• TASK OBJECTIVE: In the article on the film When the Night Falls below, retype everything from "2026 film by" down to "17 May 2026." without changing a word or mark.
TEXT EXCERPT START
- French: La Troisième Nuit
- Literally: The Third Night
- Directed by: Daniel Auteuil
- Written by: Daniel Auteuil; Camille Lugan;
- Produced by: Frédéric Jouve
- Starring: Daniel Auteuil; Antoine Reinartz; Grégory Gadebois;
- Cinematography: Jean-François Hensgens
- Edited by: Valérie Deseine
- Music by: Olivier Goinard
- Production companies: Les Films Velvet; Zack Films;
- Distributed by: SND (France)
- Release date: 17 May 2026 (Cannes);
- Running time: 100 minutes
- Country: France
- Language: French

= When the Night Falls =

2026 film by Daniel Auteuil

When the Night Falls (La Troisième Nuit) is a 2026 French historical drama film co-written, directed and starring Daniel Auteuil. It follows the true story of a mission to rescue of more than one hundred Jewish children from an internment camp near Lyon in August 1942, during the Holocaust.

The film had its world premiere at the Cannes Premiere section at the 79th Cannes Film Festival on 17 May 2026.
TEXT EXCERPT END
SOURCE INFORMATION START
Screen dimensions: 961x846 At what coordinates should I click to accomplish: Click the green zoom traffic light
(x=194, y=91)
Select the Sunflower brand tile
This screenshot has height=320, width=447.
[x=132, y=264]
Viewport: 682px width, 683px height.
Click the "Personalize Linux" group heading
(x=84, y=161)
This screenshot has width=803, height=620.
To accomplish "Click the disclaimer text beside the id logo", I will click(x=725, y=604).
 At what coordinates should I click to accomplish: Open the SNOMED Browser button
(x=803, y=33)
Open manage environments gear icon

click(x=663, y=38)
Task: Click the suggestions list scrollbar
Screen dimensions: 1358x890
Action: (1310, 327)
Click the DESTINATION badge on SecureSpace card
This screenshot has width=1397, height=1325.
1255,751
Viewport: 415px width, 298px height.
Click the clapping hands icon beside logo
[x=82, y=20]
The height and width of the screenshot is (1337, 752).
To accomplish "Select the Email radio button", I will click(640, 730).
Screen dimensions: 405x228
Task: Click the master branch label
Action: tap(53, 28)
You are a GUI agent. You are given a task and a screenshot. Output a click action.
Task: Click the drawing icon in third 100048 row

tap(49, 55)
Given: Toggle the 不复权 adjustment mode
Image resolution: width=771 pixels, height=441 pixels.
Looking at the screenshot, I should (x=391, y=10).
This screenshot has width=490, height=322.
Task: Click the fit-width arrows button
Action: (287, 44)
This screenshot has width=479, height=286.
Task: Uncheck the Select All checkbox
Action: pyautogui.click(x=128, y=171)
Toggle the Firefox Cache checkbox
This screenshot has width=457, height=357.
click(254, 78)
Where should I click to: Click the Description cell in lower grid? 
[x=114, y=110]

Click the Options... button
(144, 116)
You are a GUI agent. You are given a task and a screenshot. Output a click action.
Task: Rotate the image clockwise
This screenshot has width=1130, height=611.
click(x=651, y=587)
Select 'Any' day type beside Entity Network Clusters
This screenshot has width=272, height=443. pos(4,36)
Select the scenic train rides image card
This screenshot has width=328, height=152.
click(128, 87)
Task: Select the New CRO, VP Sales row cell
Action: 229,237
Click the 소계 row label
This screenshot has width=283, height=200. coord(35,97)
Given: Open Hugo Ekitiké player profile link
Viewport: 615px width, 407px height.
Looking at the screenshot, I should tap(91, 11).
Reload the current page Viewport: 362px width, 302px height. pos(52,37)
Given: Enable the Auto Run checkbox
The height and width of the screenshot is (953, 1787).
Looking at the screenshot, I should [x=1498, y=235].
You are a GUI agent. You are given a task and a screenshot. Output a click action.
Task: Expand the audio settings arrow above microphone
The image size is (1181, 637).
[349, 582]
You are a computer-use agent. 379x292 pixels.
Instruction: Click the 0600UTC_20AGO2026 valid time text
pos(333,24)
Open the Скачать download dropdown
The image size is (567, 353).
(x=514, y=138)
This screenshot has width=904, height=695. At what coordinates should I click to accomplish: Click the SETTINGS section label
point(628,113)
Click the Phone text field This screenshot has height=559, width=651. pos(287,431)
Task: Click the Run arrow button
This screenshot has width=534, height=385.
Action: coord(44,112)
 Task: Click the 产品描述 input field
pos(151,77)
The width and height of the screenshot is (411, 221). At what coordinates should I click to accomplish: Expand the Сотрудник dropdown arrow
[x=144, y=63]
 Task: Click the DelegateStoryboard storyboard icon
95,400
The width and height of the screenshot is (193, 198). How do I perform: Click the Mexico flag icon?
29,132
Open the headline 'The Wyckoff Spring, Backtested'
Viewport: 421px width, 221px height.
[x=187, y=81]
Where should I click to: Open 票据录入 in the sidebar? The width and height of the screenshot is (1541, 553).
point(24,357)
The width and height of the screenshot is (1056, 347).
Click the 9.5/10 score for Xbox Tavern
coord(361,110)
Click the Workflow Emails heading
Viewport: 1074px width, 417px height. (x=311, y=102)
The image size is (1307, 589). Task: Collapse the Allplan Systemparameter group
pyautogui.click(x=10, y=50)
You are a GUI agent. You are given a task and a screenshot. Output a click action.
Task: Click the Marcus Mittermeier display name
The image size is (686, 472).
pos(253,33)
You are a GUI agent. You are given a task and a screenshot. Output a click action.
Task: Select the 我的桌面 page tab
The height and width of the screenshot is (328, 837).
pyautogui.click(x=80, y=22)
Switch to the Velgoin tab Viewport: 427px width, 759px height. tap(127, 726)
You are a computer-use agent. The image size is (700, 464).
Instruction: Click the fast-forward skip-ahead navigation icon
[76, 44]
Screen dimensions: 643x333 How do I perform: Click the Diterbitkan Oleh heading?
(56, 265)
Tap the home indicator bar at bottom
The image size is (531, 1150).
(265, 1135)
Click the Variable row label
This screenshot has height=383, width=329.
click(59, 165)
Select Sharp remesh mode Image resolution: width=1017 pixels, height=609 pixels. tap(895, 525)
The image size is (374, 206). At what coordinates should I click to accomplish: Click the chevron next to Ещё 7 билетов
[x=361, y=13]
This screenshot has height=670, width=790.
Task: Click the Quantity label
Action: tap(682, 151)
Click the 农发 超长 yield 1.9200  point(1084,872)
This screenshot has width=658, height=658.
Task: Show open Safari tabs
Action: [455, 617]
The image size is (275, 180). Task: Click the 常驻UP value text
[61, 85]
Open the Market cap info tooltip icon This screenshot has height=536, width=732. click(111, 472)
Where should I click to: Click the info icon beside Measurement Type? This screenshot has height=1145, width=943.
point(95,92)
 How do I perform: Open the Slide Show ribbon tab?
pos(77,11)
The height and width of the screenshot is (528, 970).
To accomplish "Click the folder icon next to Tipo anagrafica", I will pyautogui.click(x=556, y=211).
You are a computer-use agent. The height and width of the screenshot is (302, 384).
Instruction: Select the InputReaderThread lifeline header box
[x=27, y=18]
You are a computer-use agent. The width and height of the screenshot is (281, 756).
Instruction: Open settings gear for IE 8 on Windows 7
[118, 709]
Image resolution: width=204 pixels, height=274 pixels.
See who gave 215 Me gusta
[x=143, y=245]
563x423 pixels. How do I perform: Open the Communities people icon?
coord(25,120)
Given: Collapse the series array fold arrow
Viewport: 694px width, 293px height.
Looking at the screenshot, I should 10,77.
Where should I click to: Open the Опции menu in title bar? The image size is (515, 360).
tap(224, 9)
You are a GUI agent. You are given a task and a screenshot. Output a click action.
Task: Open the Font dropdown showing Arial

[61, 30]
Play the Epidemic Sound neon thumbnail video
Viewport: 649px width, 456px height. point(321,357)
SOURCE INFORMATION END
• EXERCISE RESULT:
2026 film by Daniel Auteuil

When the Night Falls (La Troisième Nuit) is a 2026 French historical drama film co-written, directed and starring Daniel Auteuil. It follows the true story of a mission to rescue of more than one hundred Jewish children from an internment camp near Lyon in August 1942, during the Holocaust.

The film had its world premiere at the Cannes Premiere section at the 79th Cannes Film Festival on 17 May 2026.